Task data:
§

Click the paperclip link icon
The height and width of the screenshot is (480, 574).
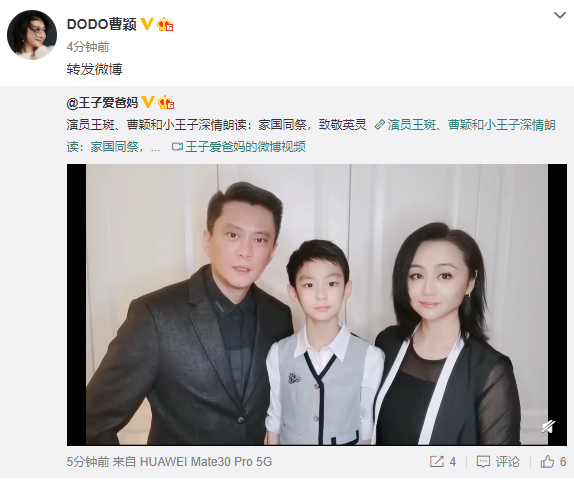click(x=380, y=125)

§

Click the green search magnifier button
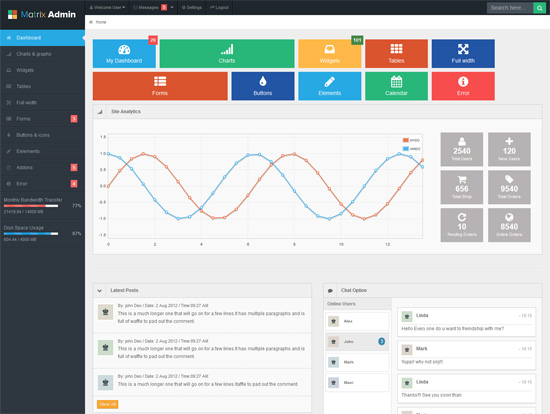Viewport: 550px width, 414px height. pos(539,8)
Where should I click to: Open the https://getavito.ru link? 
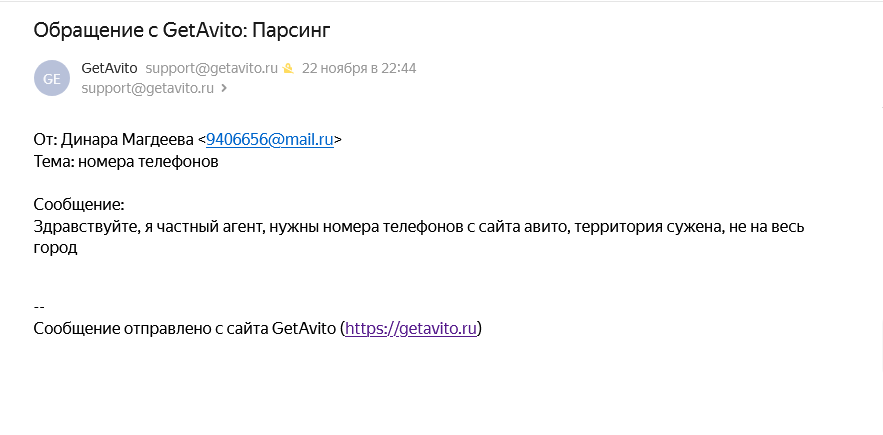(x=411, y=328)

§

Work instructions:
Gather every line from the records above that contains the string "link", copying each such line in full. Case counts.

Answer to this task:
Click the paperclip link icon
Where should I click to: Open the https://getavito.ru link? 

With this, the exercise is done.